In swarm robotics, only a couple of studies are available that use concurrent design methods to design a robot swarm. Watson & Nitschke (2015) studied the impact of the number of sensors and their position on the robot to select the minimal sensor configuration of individual robot for a collective construction task. They achieved that by manually selecting six different sensors configurations and generating six instances of control software in the form of artificial neural networks using HyperNeat. Hewland & Nitschke (2015) used NEAT-M to configure the number and types of sensors simultaneously with the control software for the robots in a swarm for collective construction task. Moreover, they also designed the control software for a robot swarm with fixed hardware configuration. According to the authors, the concurrently designed swarm performed relatively better than the swarm with fixed hardware configuration. Heinerman, Rango & Eiben (2015) studied the relationship between individual and social learning in physical robot swarms. The authors used six Thymio II robots in their experiments. The study shows that the on-line social learning in a physical robot swarm is possible, the design process is faster than individual learning, and the performance of the produced control software (artificial neural networks) is higher. Moreover, the design process also configures a suitable sensory layout for individual robots.
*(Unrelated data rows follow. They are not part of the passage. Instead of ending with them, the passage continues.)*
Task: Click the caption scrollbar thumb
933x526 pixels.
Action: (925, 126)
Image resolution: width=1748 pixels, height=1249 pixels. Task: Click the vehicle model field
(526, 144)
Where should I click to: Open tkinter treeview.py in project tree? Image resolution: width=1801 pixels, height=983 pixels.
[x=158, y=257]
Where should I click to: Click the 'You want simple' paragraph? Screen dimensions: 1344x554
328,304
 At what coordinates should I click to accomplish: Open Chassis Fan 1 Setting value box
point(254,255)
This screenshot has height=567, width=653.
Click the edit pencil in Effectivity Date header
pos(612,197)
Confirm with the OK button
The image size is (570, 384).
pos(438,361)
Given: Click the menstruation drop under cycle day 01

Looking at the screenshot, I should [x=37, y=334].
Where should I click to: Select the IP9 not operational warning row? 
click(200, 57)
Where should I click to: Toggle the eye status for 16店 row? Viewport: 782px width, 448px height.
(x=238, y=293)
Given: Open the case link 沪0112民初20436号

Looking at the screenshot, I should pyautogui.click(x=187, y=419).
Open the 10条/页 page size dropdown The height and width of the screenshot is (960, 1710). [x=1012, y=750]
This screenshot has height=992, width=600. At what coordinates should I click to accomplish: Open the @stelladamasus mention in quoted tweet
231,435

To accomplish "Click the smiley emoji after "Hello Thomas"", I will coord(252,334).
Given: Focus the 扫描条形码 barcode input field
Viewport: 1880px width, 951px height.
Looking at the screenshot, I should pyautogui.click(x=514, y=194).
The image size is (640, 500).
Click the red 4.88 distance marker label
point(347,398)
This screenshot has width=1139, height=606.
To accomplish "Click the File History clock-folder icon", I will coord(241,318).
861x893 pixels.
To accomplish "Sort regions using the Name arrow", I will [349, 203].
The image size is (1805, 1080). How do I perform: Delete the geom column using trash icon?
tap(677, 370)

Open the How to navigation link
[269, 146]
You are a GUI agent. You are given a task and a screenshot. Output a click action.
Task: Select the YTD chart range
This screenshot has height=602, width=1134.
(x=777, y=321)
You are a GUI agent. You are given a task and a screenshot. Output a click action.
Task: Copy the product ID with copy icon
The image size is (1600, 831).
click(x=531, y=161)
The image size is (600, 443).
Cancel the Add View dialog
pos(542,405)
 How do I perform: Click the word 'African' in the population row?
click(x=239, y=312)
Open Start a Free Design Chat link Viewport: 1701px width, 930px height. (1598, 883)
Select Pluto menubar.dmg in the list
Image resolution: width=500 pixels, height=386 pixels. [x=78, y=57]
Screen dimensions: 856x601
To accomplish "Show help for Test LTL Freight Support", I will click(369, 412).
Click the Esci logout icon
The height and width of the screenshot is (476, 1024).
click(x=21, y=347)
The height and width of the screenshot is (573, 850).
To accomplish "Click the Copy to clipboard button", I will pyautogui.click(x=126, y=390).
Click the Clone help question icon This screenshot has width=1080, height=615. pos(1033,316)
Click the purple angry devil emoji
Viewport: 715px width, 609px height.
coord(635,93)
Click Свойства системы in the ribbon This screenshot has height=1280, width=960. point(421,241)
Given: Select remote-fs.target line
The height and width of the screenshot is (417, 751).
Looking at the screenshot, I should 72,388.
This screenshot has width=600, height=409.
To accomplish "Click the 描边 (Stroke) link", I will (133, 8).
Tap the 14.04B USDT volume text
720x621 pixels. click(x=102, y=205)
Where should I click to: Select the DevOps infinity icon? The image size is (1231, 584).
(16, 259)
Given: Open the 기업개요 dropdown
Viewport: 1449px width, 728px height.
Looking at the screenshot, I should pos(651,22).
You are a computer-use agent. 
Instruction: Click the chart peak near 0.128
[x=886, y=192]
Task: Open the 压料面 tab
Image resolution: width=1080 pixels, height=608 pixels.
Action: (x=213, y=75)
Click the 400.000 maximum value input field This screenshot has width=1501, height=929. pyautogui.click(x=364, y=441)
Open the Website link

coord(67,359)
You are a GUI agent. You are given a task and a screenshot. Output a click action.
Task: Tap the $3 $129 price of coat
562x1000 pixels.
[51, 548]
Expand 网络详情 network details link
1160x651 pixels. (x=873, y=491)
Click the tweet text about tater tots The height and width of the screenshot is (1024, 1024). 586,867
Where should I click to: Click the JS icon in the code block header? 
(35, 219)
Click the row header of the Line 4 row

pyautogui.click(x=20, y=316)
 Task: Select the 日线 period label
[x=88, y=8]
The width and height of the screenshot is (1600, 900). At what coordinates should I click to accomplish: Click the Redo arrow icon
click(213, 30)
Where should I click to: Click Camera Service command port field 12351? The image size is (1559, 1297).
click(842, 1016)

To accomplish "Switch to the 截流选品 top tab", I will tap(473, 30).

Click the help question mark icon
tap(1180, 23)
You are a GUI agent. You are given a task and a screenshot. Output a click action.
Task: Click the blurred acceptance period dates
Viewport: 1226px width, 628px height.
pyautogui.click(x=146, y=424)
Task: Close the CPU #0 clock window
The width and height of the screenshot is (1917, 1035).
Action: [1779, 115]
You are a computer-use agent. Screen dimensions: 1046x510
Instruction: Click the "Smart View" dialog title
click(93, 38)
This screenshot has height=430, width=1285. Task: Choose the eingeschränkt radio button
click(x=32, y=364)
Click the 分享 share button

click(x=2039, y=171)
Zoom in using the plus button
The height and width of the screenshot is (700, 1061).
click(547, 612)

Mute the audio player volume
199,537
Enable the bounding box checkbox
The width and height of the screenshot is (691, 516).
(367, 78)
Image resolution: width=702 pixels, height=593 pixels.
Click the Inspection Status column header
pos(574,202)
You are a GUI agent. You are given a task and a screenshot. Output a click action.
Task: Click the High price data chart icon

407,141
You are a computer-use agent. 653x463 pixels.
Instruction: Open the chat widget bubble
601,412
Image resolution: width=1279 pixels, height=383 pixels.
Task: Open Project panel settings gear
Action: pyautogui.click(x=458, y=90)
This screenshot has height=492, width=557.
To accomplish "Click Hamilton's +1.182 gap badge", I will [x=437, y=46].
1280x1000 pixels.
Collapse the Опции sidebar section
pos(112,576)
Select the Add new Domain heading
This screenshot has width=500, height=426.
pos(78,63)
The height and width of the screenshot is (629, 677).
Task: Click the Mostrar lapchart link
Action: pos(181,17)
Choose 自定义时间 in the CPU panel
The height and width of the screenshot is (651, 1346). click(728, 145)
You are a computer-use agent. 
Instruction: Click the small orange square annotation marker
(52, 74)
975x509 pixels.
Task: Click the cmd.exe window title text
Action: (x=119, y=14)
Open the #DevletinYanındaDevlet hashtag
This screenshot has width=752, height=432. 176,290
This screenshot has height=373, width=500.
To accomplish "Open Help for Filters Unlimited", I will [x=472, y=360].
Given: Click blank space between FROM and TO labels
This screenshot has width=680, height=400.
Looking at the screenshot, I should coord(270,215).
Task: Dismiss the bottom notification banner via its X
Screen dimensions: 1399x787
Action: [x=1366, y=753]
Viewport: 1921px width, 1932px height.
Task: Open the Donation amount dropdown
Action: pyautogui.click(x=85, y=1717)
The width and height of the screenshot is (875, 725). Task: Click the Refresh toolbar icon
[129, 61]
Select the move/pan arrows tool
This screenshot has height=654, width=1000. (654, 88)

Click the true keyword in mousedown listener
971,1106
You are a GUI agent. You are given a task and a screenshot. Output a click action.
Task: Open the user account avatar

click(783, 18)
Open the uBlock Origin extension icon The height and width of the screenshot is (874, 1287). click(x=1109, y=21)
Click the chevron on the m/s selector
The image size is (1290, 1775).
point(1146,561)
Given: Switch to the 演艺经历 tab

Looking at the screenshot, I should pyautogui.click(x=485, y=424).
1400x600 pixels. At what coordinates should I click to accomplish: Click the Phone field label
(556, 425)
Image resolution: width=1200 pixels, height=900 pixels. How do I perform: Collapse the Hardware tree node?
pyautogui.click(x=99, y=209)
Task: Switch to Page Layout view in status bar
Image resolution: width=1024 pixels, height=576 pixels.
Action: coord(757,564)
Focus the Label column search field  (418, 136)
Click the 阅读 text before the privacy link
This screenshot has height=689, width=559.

Various computational models have been proposed to estimate the impact of the size/density of the robot swarm on its performance (Lerman & Galstyan, 2002; Hamann, 2012). However, we are not aware of any study in which the automatic selection of the number of robots for a swarm has been attempted. To the best of our knowledge, the implications of imposing economical constraints to the automatic design of a robot swarm have never been studied. We are only aware of a single study that goes into that direction: recently, Carlone & Pinciroli (2019) included some practical constraints in the design of a robot swarm. They formulate the co-design of a single race-drone and multi-drone system as a binary optimization problem that allows specifying constraints such as the total design budget.

AutoMoDe-Waffle

As already mentioned above, Waffle belongs to AutoMoDe, a family of off-line automatic methods for designing the control software of robot swarms (Francesca et al., 2014). In AutoMoDe, control software is generated by automatically assembling predefined modules and by fine-tuning their free parameters. A number of methods have been proposed that belong to AutoMoDe: Vanilla (Francesca et al., 2014), Chocolate (Francesca et al., 2015), Gianduja (Hasselmann, Robert & Birattari, 2018), and Maple (Kuckling et al., 2018). Each of these methods is characterized by a specific set of predefined modules, a software architecture into which these modules can be combined, and an optimization algorithm that searches the space of the possible ways in which modules can be combined into the given architecture and the space of the free parameters. All the aforementioned methods generate control software for a specific version of the e-puck platform (Mondada et al., 2009). Moreover, they all limit themselves to the generation of control software: the hardware configuration of the e-puck robot is fixed and the number of robots comprised in the swarm is given as a requirement of the mission to be performed.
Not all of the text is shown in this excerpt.